> **Exercise passage**
----------
Could a written plan of action help you recover faster from surgery? Could it help you complete a task you find difficult? Research suggests it can.
In the early 1990’s, a British psychologist conducted research in two Scottish hospitals on patients who had just received hip replacement surgery. The psychologist recruited elderly patients who were mostly poor and uneducated, and since they had put off surgery for so long, they were now facing a difficult road to recovery.
As reported in Charles Duhigg’s bestselling book The Power of Habit, the researcher asked one group of participants to write out their 13-week plan of action for recovery. He asked the patients to outline the activities they planned to do each week in as much detail as possible. The other group was not asked to construct a plan.
Three months later the researcher visited the patients and discovered a striking difference between the two groups. The ones with a plan had recovered significantly faster, starting to walk almost twice as fast as the other group.
----------
Collected data:
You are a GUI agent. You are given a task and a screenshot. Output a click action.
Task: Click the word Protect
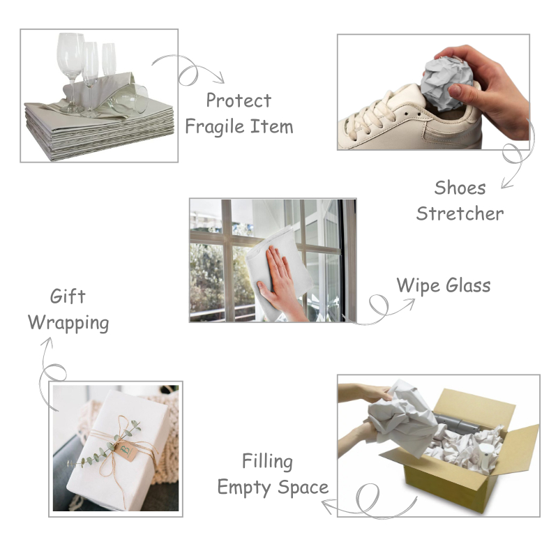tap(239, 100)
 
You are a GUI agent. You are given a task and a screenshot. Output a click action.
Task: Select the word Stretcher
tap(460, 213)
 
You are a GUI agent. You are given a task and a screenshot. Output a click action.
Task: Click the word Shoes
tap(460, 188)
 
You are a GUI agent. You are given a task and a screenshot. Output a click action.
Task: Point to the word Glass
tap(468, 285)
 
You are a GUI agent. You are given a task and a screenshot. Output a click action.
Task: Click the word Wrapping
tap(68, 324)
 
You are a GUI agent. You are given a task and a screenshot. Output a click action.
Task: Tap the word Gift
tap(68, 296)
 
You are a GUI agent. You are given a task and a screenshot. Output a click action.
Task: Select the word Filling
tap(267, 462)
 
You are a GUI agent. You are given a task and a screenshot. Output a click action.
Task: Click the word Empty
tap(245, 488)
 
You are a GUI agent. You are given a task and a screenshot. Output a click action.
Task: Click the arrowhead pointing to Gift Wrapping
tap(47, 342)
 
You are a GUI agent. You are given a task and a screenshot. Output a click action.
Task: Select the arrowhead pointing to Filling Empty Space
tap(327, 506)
----------
> **Work instructions**
1: Answer these questions about the hip-surgery passage:
(a) Where did the British psychologist conduct the research?
(b) How many weeks did the written recovery plan cover?
(c) When did the researcher visit the patients again?
2: Transcribe the hip-surgery passage starting with "Three months later" and going on through "the other group.".
3: What comes next in the hip-surgery passage? Write the following part.

> **Solved problems**
1:
(a) In two Scottish hospitals.
(b) 13 weeks.
(c) Three months later.

2:
Three months later the researcher visited the patients and discovered a striking difference between the two groups. The ones with a plan had recovered significantly faster, starting to walk almost twice as fast as the other group.

3:
When the researcher scrutinized the written plans, she found that patients wrote about how they would handle various types of discomfort expected during recovery. This meant when patients encountered those painful moments that make us all want to quit, they had already coached themselves through how to manage the discomfort. On the other hand, patients without a plan were not prepared for handling the painful road to recovery.
The researcher discovered that the faster-recovering patients had deliberately designed willpower habits through their planning. They thought ahead about obstacles and considered how to keep going.
Therefore, if we want to work on a challenge, research suggests we will instill the willpower needed by writing out a plan. How will we keep going when the going gets tough? Putting that on paper will help us discover the willpower to succeed.